=== Begin Enclosure ===

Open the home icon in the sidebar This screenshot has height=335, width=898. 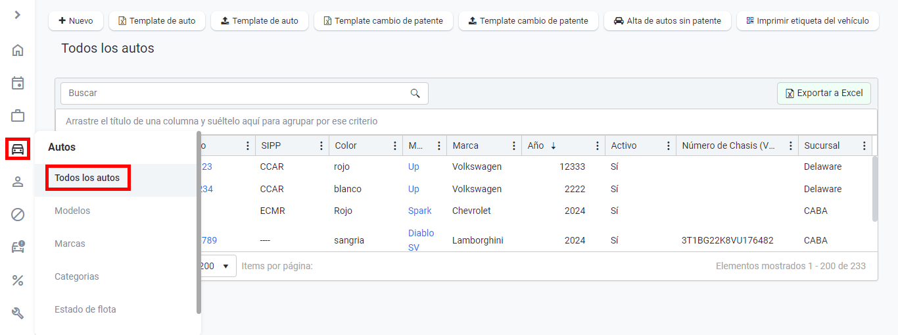18,50
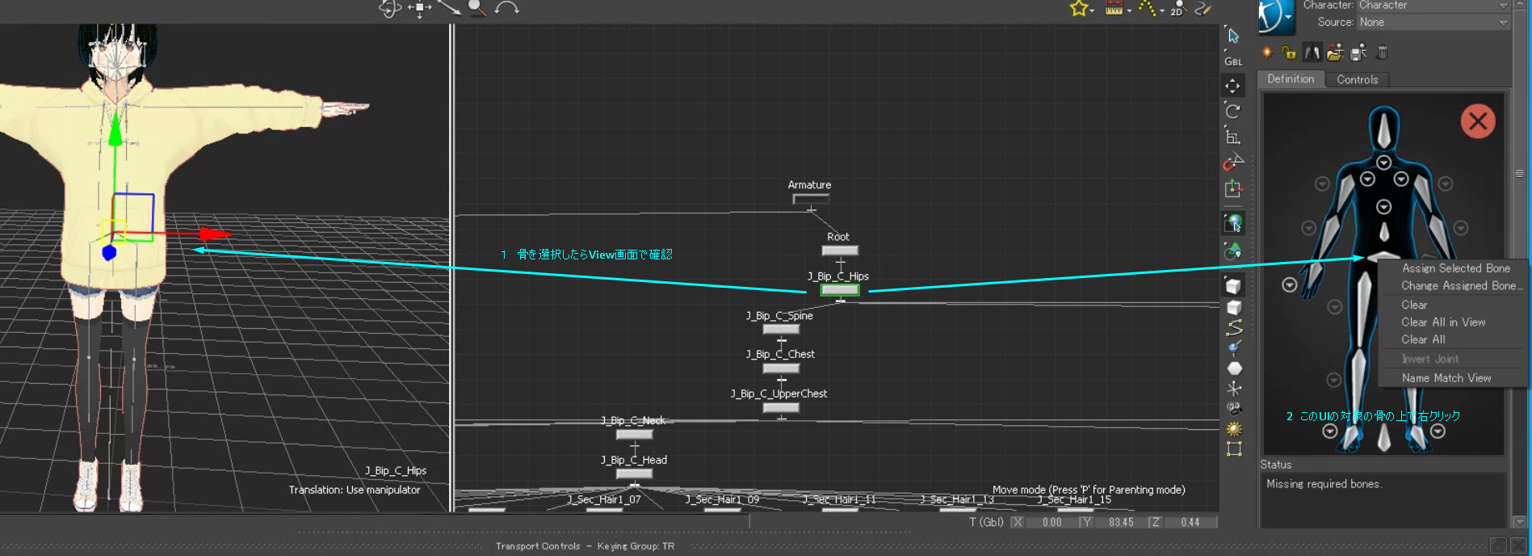
Task: Toggle GBL global reference mode
Action: [x=1233, y=61]
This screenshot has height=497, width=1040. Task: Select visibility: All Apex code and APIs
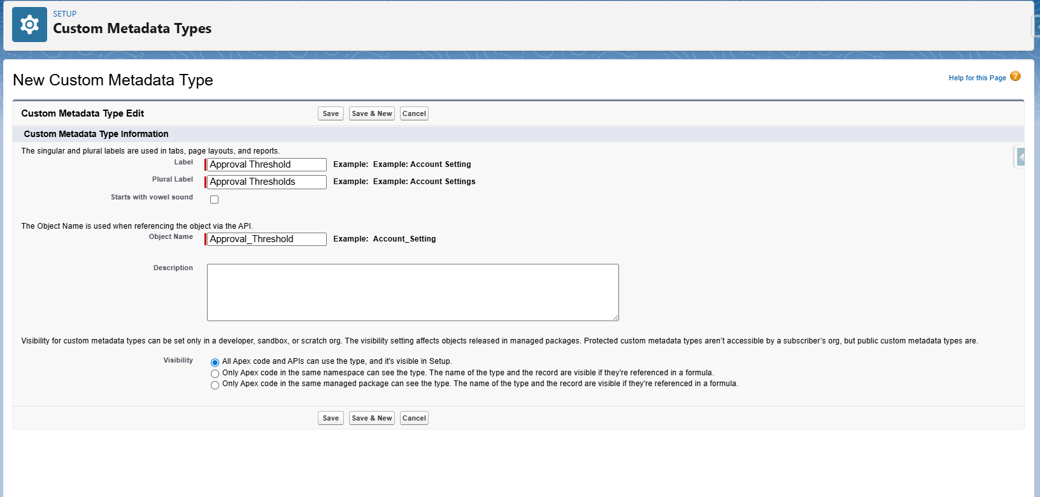[215, 362]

=== End Enclosure ===

Your copy must hold exactly the lines from the one with "This screenshot has height=497, width=1040." to the end of the records above, both included, and no pictures.

_Completed exercise_
This screenshot has height=497, width=1040. Task: Select visibility: All Apex code and APIs
[215, 362]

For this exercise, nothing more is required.